#### Extract provided
┌──
Alba Aid’s work with the Raven Trust in Malawi

 

Bob and Jan Baxter have been working with Alba Aid alongside the Raven Trust for many years in Malawi. We asked them to tell us more about their work.

Following the successful establishment of a  library and resource facilities for teacher development and pupil use in Mzuzu it was requested that a similar provision be provided for the Lakeshore schools below Livingstonia.  This cluster of 12 primary schools is centred at Luwuchi under the auspices of a Primary Education Advisor [PEA].

Amazing generosity from Scottish schools from Ayrshire to Caithness has enabled a central library/resource and development centre to be opened in 2012 at Luwuchi serving as a centre with hubs at Chitimba and Mlowe at the extremities of the zone.  This enables easier accessibility for the other 9 schools that are geographically further afield.  The current project is to ensure that these schools will also have some library provision but can draw on the larger units for a wider range of material; the idea being to maximise availability for as many as possible.  The excitement on the faces of staff, children and community leaders, as the boxes of games, books and stationery, are opened is an absolute joy.  The new lakeshore electricity supply has allowed us to initiate provision of computers, including laptops which can be charged at the clinic and then used by pupils in the schools.  Support for teachers and pupils in the even more remote lakeshore schools at Tcharro & Zunga continues thanks to Good Hope (marine ambulance).
└──
#### Work to be completed
Can you reproduce the Malawi library piece word for word, beginning at the words "Bob and Jan" and stopping after "about their work."? The listing that comes next has no connection to the Malawi library piece.

#### Given material
┌──
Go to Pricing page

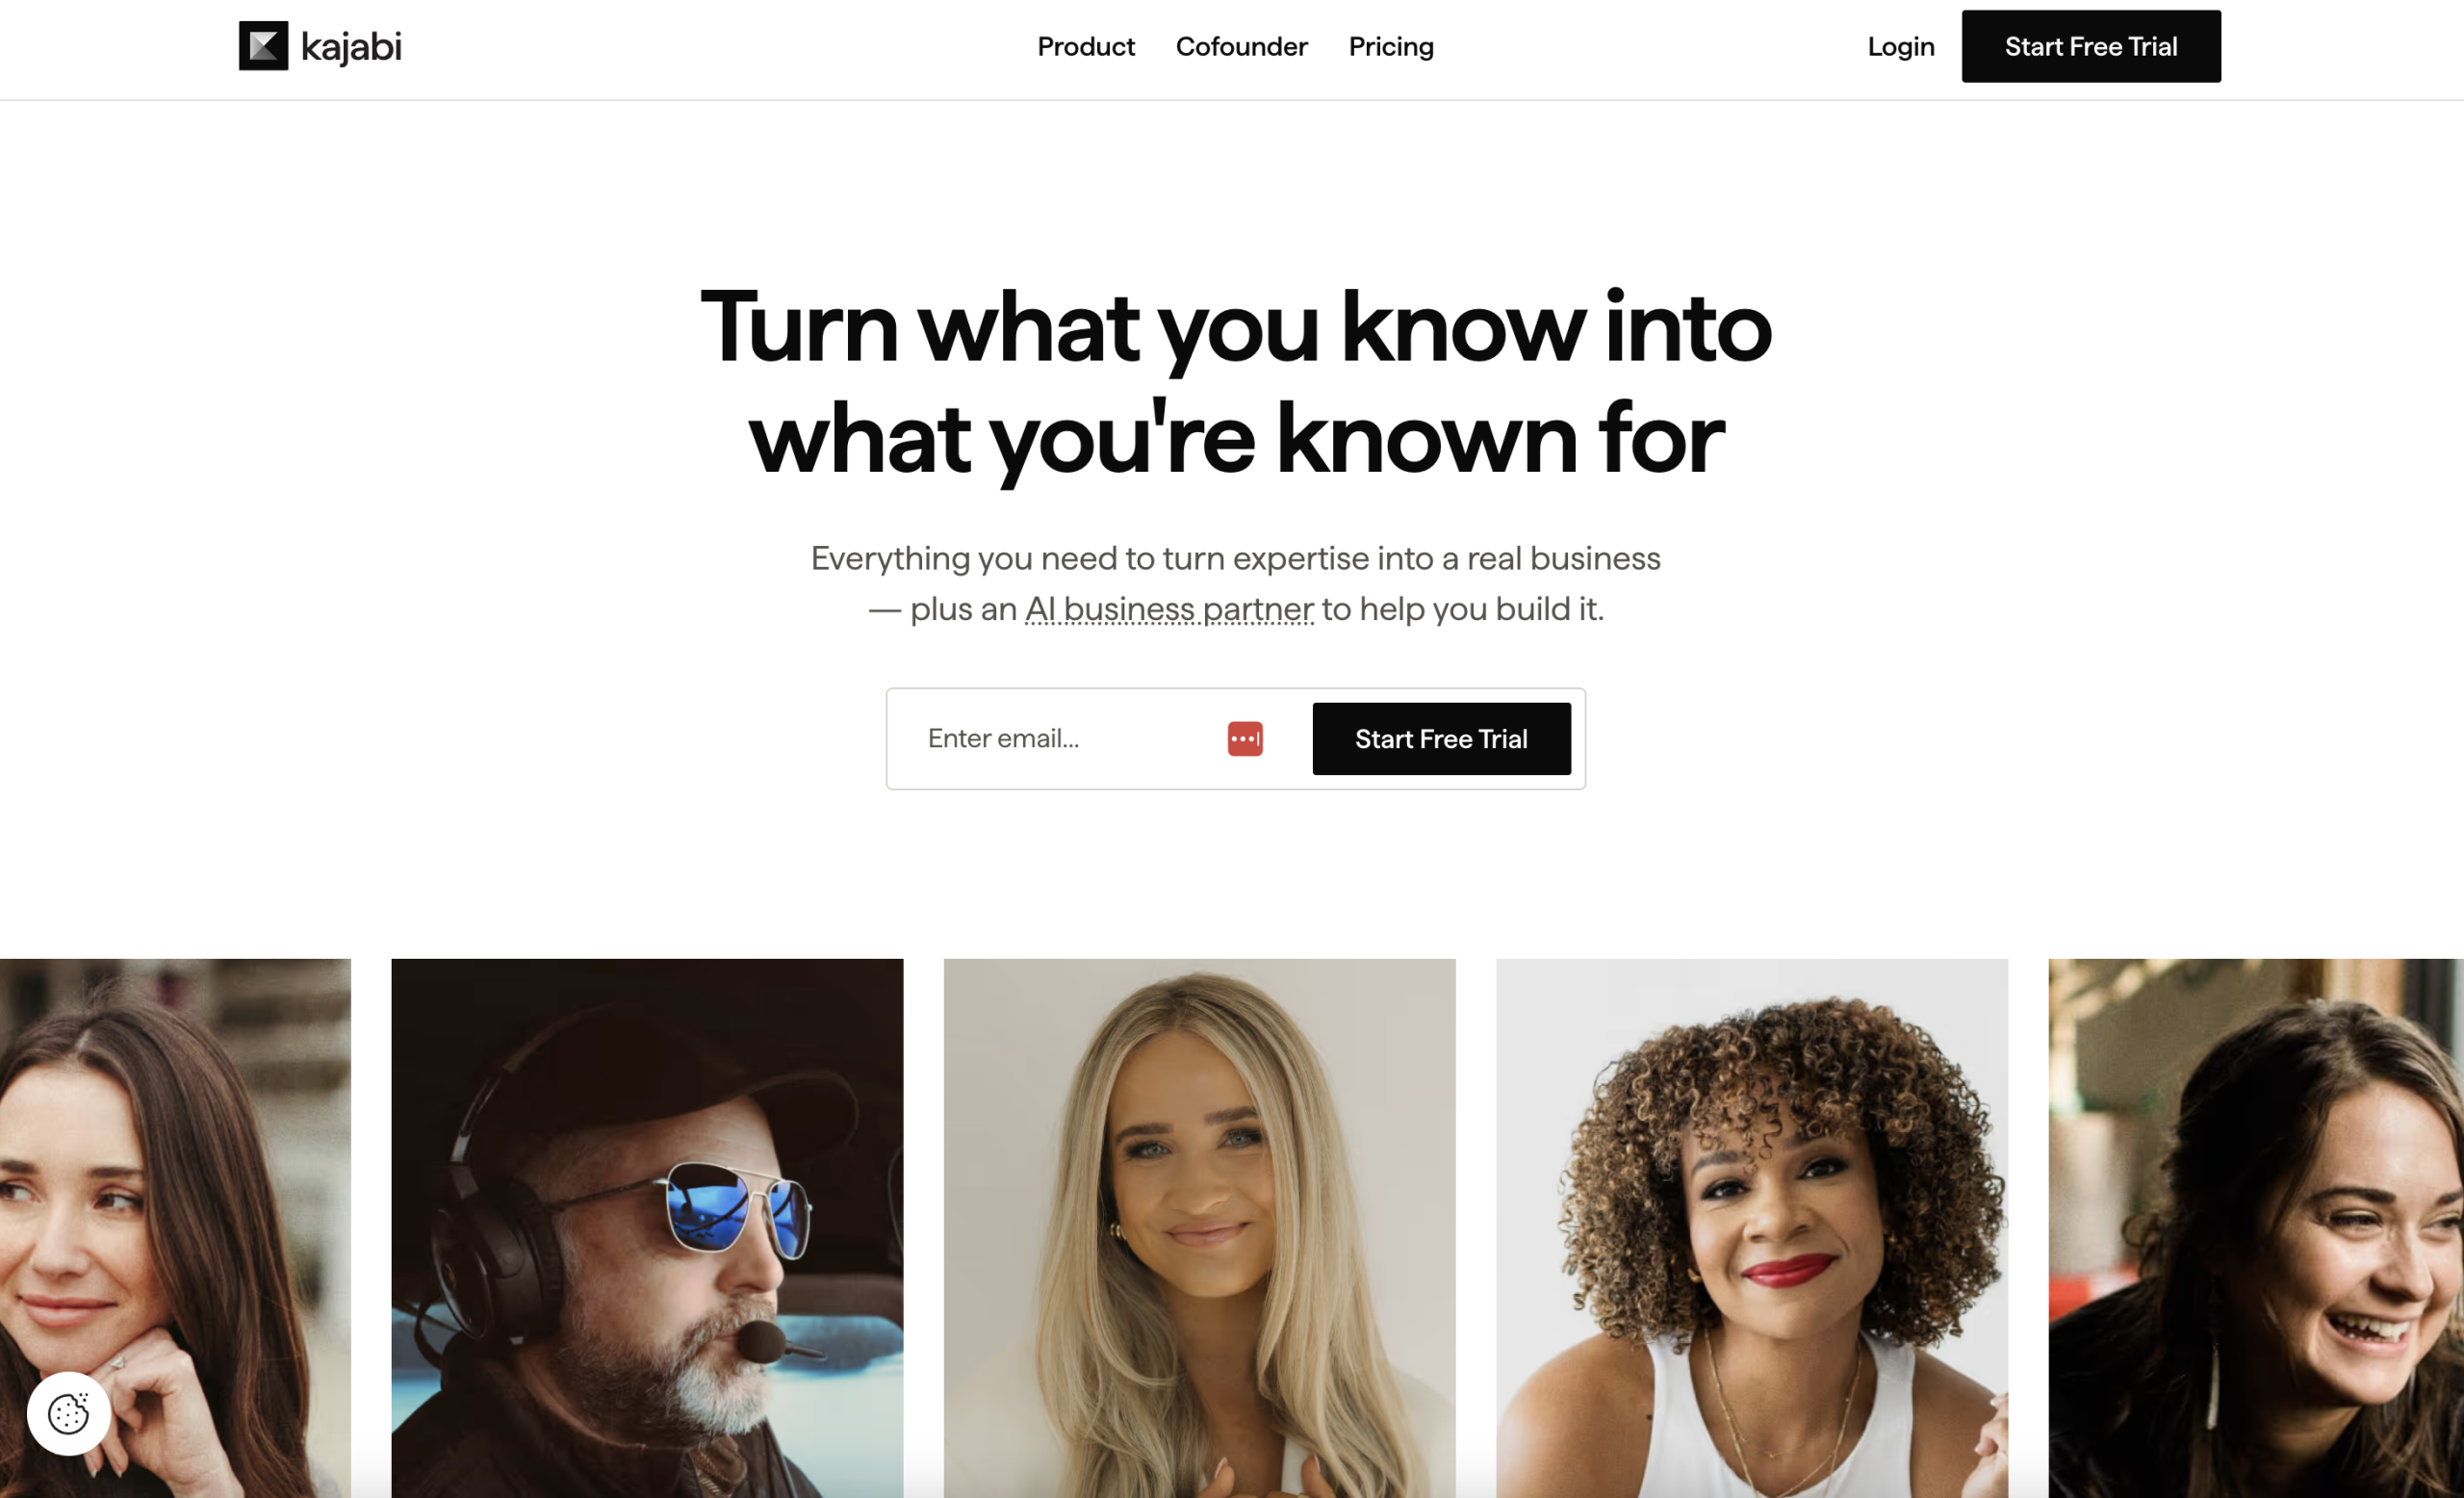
└──
#### Exercise answer
Bob and Jan Baxter have been working with Alba Aid alongside the Raven Trust for many years in Malawi. We asked them to tell us more about their work.